Every Democratic member of the U.S. Senate — including Nevada Democratic Sens. Catherine Cortez Masto and Jacky Rosen — has signed on as sponsors of the proposed amendment, which would allow Congress and the states to “distinguish between natural persons and corporations or other artificial entities created by law, including by prohibiting such entities from spending money to influence elections.”
Sen. Cortez Masto put out a press release this past summer saying the amendment is intended to get big money out of politics. “Citizens United opened the floodgates for big money in politics by wrongly allowing corporations and special interests to buy undue influence in American elections,” Nevada’s senior senator wrote. “It’s time the effects of this disastrous ruling were reversed. A constitutional amendment putting the democratic process back in the hands of voters will help ensure that our government represents the will of Americans, not just the wealthy few.”

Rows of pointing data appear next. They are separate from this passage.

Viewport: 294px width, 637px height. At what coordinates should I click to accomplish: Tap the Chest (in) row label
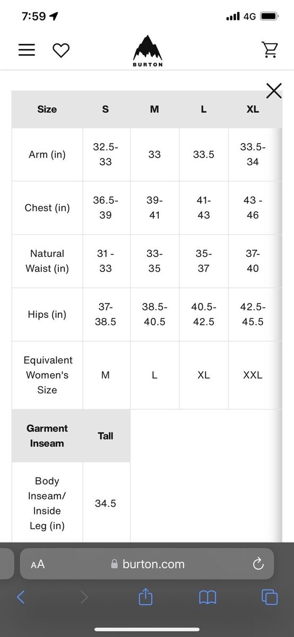coord(47,208)
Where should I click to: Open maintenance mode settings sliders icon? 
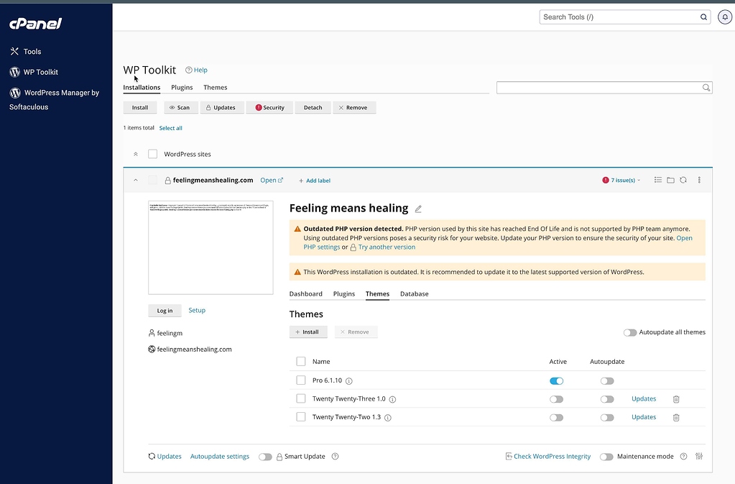pos(698,456)

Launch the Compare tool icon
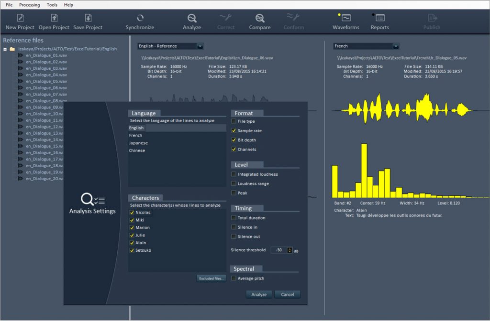point(260,18)
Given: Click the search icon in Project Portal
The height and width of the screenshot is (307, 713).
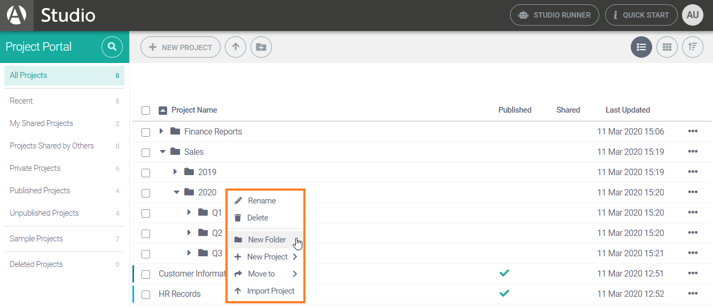Looking at the screenshot, I should pos(112,47).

Pay no attention to the fact spending alone does not necessarily determine the outcome of an election. President Trump was outspent two-to-one by the aforementioned Hillary Clinton.
Sen. Rosen has long been a proponent of overturning Citizens United. During her campaign against Sen. Dean Heller, she declared, “Washington hasn’t been listening to the needs of Nevadans because billionaires and special interests are drowning out the voices of real people in our communities. If we’re going to make real progress on issues like climate change, gun violence and health care, then we need to bring some transparency and accountability to our broken campaign finance system. Unlike Senator Heller, I will stand up for Nevadans by speaking out for real reform and a reversal of this catastrophic Supreme Court decision.”

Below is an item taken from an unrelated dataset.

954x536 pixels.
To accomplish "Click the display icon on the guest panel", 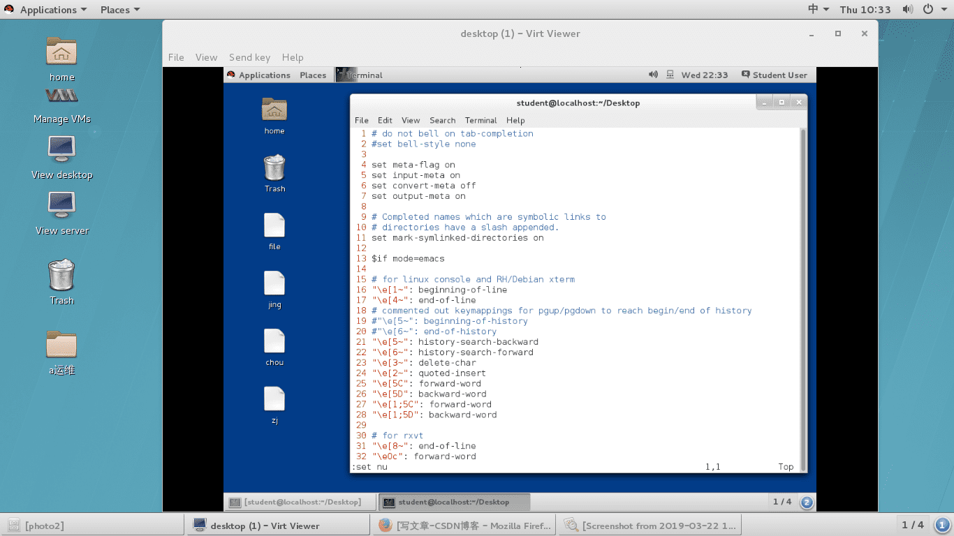I will click(670, 75).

Ironically, the amendment concludes by stating, “Nothing in this article shall be construed to grant Congress or the States the power to abridge the freedom of the press.’’
Who do they think owns the “press” in the United States? Billionaires and corporations that’s who.
In fact, Justice Anthony Kennedy, who wrote the majority opinion in Citizens United, singled out the media exemption that was written into McCain-Feingold. Kennedy wrote, “The media exemption discloses further difficulties with the law now under consideration. There is no precedent supporting laws that attempt to distinguish between corporations which are deemed to be exempt as media corporations and those which are not. ‘We have consistently rejected the proposition that the institutional press has any constitutional privilege beyond that of other speakers.’ … And the exemption results in a further, separate reason for finding this law invalid: Again by its own terms, the law exempts some corporations but covers others, even though both have the need or the motive to communicate their views.”
Justice Kennedy concluded, “The First Amendment confirms the freedom to think for ourselves.”
Earlier this past year the House Democrats got into the act by putting forward the 600-page H.R. 1, dubiously dubbed “For the People Act,” which, along with other things, would require increased disclosure of donors and online advertisers. It is co-sponsored by all three of Nevada’s Democratic representatives — Dina Titus, Susie Lee and Steven Horsford.
Citizens United actually left in place certain financial disclosure requirements under McCain-Feingold. In fact, this prompted Justice Clarence Thomas to write a dissent in which he observed that disclosure requirements have spawned a cottage industry that uses donor information to intimidate, retaliate, threaten and boycott individuals and businesses with whom they disagree.
Thomas wrote, “The disclosure, disclaimer, and reporting requirements in (the law) are also unconstitutional. … Congress may not abridge the ‘right to anonymous speech’ based on the ‘simple interest in providing voters with additional relevant information …’”
The Founders frequently engaged in anonymous speech and protected it with the First Amendment. The Federalist Papers were penned under pseudonyms.
It’s not just the Democrats in Washington who want to gag free speech. In 2017 the Democrats in Carson City horned in on the act, pushing Senate Joint Resolution 4, urging Congress to amend the Constitution to overturn Citizens United. It was sponsored by Las Vegas Democratic state Sen. Nicole Cannizzaro.
The summary of SJR4 read: “Urges Congress to propose an amendment to the United States Constitution to allow the reasonable regulation of political contributions and expenditures by corporations, unions and individuals to protect the integrity of elections and the equal right of all Americans to effective representation.”
It may as well have read: “Democracy is dead because the citizens of the United States are too stupid to hear vigorous debate and make rational decisions.”
The resolution passed both the Assembly and state Senate with all Democrats voting in favor and all Republicans voting against.
The fight for free speech never ends.